=== DOCUMENT SECTION ===
Symphonie Fantastique is a program symphony composed by Hector Berlioz.

Meta

Originally the symphony was paired with a story meant to be read along with as the symphony played as is typical in the program symphony style. Later in life, Hector Berlioz excluded the program completely. Some suspect he regretted this aspect of the work.

Context

Leonard Bernstein described the symphony as the first musical expedition into psychedelia because of its hallucinatory and dream-like nature, and because history suggests Berlioz composed at least a portion of it under the influence of opium. According to Bernstein, "Berlioz tells it like it is. You take a trip, you wind up screaming at your own funeral."

Movements

Each title is translated to english. Each description is a paraphrasing program passed out to the audience before the symphony played.

  • “Daydreams - Passions"

    • The listener hears the motif “idée fixe” while the character is introduced to "the beloved" - the woman who inspires their creative passions.
    • The beloved is referred to in the musical notation as a named motif “idée fixe” which translates literally to “an idea or desire that dominates the mind; an obsession.”
  • “A ball"

    • The artist goes to many places, meets many people - but still envisions his beloved and the passion it invokes.

=== GIVEN TASK ===
Write the next part of the Symphonie Fantastique overview, picking up right after its final sentence.

[Stored records]
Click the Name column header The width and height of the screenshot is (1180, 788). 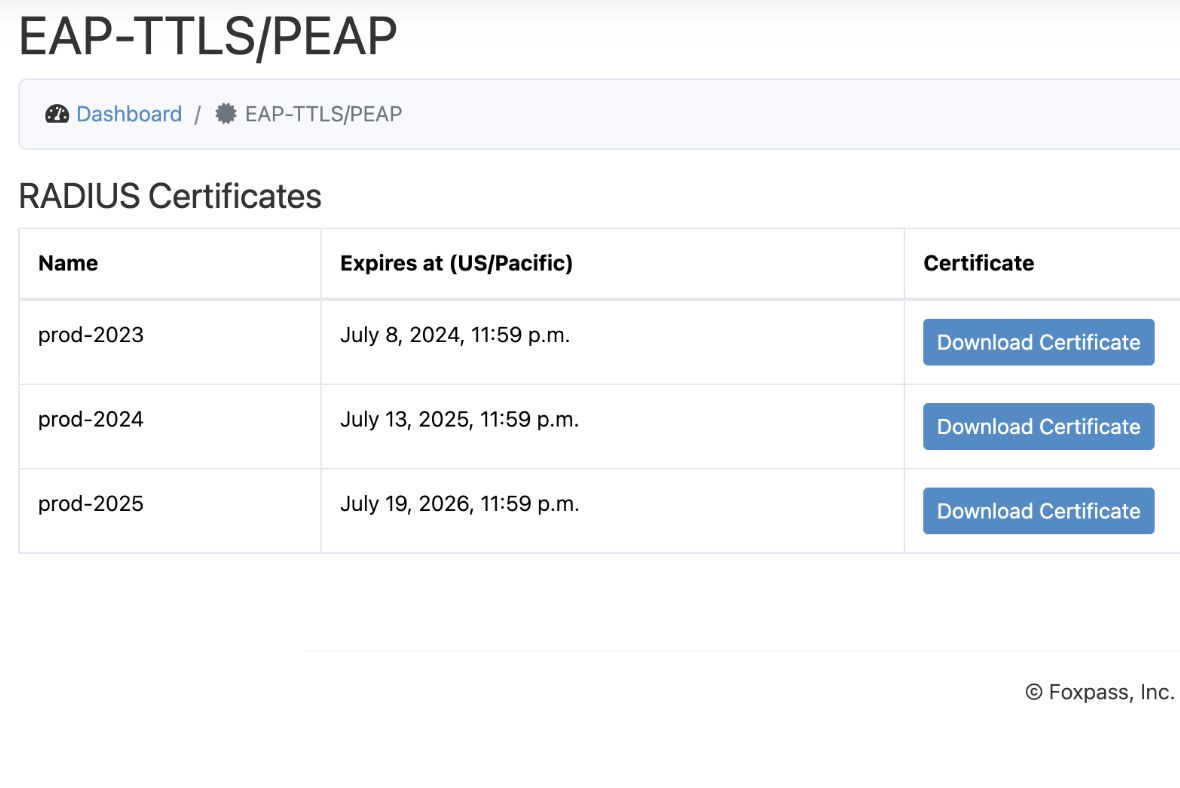pos(68,263)
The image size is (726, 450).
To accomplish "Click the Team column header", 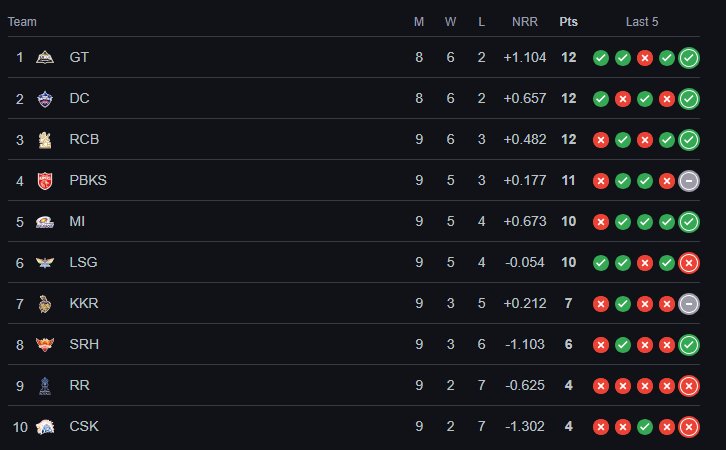I will point(23,22).
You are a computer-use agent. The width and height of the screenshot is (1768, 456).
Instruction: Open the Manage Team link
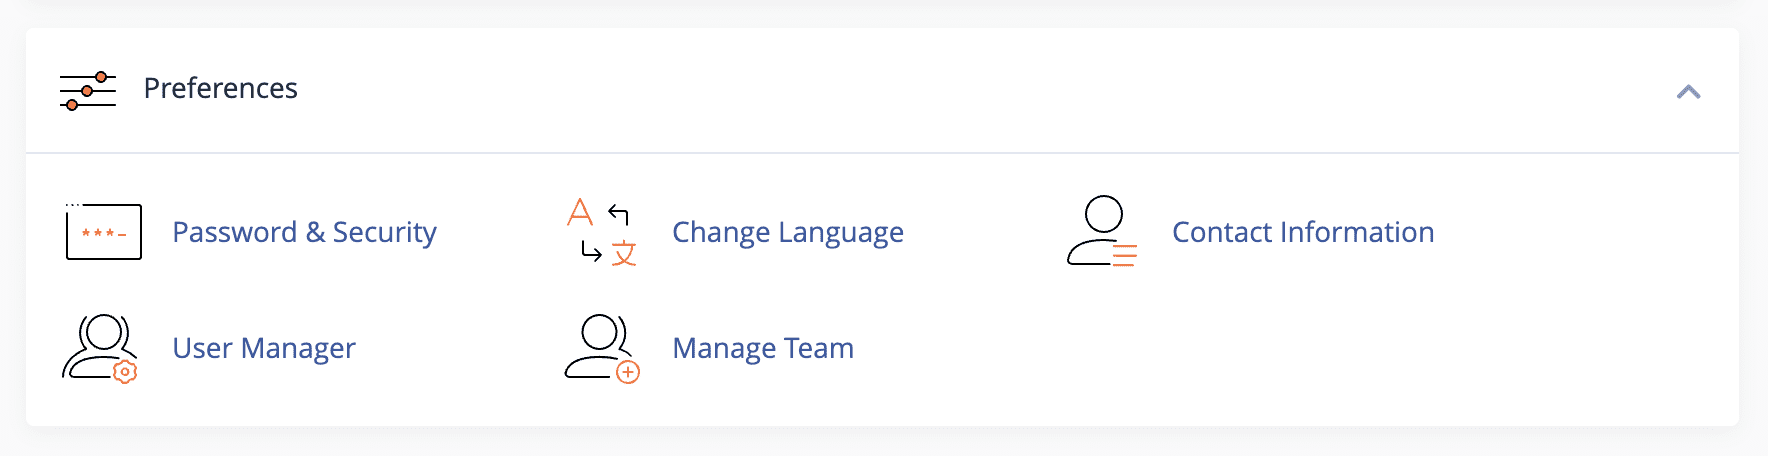(x=763, y=348)
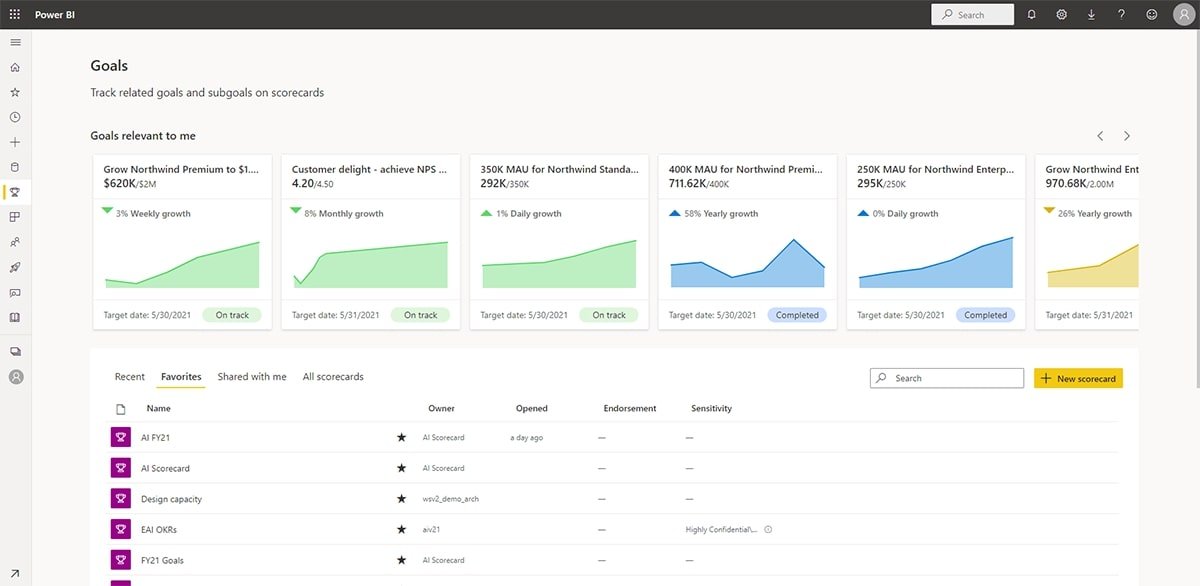1200x586 pixels.
Task: Expand more goals with the right chevron
Action: tap(1126, 135)
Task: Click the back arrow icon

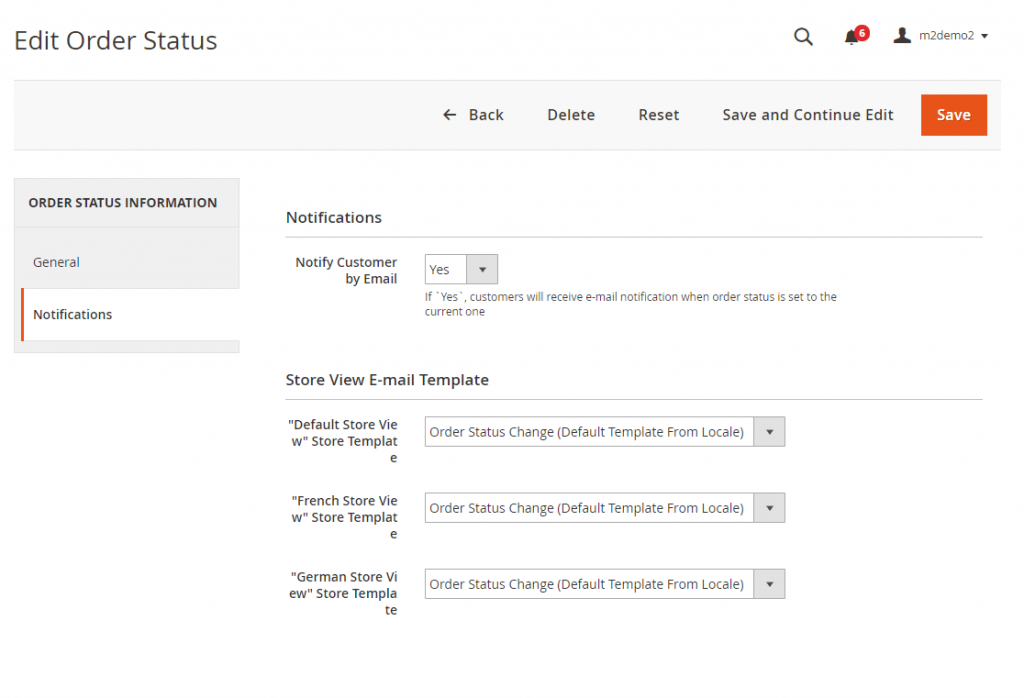Action: coord(449,114)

=== THE RESPONSE ===
  • ”Scene in the country"

    • The artist feels some calm in a peaceful setting as a pastoral duet happens to sing nearby. But he has missed his beloved.
    • What if his beloved betrays him? The song transitions to sounds of rolling thunder before ending.
  • “March to the scaffold"

    • The artist attempts suicide with opium and experiences hallucinations.
    • He dreams that he has killed his beloved, that he is condemned, led to the scaffold and is witnessing his own execution. The procession advances to the sound of a march that is sometimes sombre and wild, and sometimes brilliant and solemn, in which a dull sound of heavy footsteps follows without transition the loudest outbursts.
    • At the end of the march, the first four bars of the *idée fixe* (the beloved) reappear like a final thought of love interrupted by the fatal blow.